Weekly Newsletter(click to download PDF)
The Rector writes ...
To say that we live in uncertain times is an understatement. Each day seems to bring its fresh quota of violence and one almost becomes inured to the cruelty and inhumanity which so many in our world are experiencing. Last week’s atrocity in Nice was particularly horrifying – and we offer our condolences to the large number of French nationals who worship with us regularly – but it is really no more than the tip of an iceberg where individual lives seem to count for so little. Media focus tends to be intense but short-lived, and we need to keep in mind those millions of people who are transient refugees. Over past months I have been trying to help someone who is stateless – no passport, no family, no seeming possibility of creating any personal security. Clearly a small nation like Britain needs to have a clear and fair immigration policy – much of the rhetoric around the recent referendum drew attention to the very real concerns many people have about questions of multi-culturalism and assimilation – but we need to remind ourselves, and those around us, of our Christian belief in the absolute value of every life, no matter how limited or challenged that life might appear to be.
Saint John Paul 11 saw the situation with absolute clarity: “the whole of human history has been the story of a dour combat with the powers of evil, stretching, so our Lord tells us, from the very dawn of history until the last day. Finding ourselves in the midst of the battlefield, we have to struggle to do what is right, and it is at great cost to ourselves and aided by God’s grace, that we succeed in achieving our own inner integrity”. Christians have to be realists, and, although we are committed to an unquenchable hope in the ultimate triumph of the Father’s kingdom of justice and peace, we recognize the malevolence which constantly tries to undermine all that is good and true. “Sin” is not a notion invented by theologians and preachers: rather it is the naming of a negative force which effects the creation at every level. The old Serpent may well have had its head crushed, but in its death agony its flailing tail still wreaks havoc.
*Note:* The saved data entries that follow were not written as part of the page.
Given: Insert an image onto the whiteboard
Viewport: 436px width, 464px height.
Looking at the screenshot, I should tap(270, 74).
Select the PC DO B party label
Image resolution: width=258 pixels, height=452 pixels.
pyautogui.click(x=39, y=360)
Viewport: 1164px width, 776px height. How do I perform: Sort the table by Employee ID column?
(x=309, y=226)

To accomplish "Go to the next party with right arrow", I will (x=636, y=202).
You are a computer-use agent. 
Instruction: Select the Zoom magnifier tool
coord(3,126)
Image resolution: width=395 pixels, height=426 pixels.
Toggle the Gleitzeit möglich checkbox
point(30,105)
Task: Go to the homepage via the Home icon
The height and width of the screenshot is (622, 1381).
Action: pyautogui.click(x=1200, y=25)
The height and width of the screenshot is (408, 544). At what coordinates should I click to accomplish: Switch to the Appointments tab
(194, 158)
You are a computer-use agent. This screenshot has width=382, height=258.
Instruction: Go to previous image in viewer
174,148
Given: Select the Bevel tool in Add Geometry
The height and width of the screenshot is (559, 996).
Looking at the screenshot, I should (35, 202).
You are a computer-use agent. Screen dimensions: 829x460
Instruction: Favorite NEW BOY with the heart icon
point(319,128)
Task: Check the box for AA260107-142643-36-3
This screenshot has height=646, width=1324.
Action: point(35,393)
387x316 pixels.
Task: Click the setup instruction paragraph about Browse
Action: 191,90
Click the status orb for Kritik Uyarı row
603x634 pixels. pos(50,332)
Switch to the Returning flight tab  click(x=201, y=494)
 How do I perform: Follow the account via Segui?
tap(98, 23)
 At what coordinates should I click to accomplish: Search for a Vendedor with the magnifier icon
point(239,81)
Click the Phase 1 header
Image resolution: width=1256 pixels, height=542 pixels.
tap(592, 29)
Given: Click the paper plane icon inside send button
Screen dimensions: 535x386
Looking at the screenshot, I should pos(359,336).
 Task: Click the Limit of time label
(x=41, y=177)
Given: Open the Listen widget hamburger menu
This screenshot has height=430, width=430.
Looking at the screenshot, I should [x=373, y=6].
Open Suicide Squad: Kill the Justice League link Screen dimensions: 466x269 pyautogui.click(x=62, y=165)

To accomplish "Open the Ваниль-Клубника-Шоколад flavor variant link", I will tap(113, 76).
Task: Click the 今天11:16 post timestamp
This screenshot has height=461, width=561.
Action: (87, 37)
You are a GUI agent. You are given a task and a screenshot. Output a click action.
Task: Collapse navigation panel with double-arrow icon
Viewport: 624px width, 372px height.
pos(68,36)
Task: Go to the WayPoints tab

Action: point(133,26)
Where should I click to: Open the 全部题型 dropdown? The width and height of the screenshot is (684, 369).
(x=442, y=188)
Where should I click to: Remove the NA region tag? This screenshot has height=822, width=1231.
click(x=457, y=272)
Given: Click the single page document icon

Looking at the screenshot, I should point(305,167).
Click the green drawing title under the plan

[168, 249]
“Being in the image of God, the human individual possesses the dignity of a person, who is not just something, but someone” (Catechism: 357). This, surely, is the insight which should inform the way we treat one another – and should underpin society’s service of “the common good”. It is this essential dignity pertaining to the human person which is marked by a transcendental quality: conceived in time, we are destined for everlasting communion with God. Saint Catherine of Siena asks: “What made you establish man in so great a dignity?” and goes on to personalise her reply: “Certainly, the incalculable love by which you have looked on your creature in yourself. You are taken with love for her, for by love you created her, by love you have given her a being capable of tasting your eternal Good”.Despite every sign to the contrary – andat times they appear almost overwhelming – we remain committed to God’s loving intention. “In reality it is only in the mystery of the Word made flesh that the mystery of our humanity becomes clear” (Saint John Chrysostom).
Saint John, the great apostle of love, makes clear that love is not so much an emotion, as an action: God demonstrates his love for the world in allowing and accepting the sacrifice of the Cross. As with God, so with us. The changes for which we long in human interrelations, as in the structures of this world’s governance, begin in the individual heart, and in the decisions which each one of us makes. “Be compassionate”, says Jesus, “as your Father is compassionate” (Luke 6:36). The air we breathe at the moment is so full of cynicism: judgements are made, motives are asserted and it is hard for our own reactions not be hardened. We need toremember Father Faber’s phrase that, in contrast, "the Heart of the eternal is most wonderfully kind”, and to try to mirror a little more compassion, a little more kindness, in our own lives.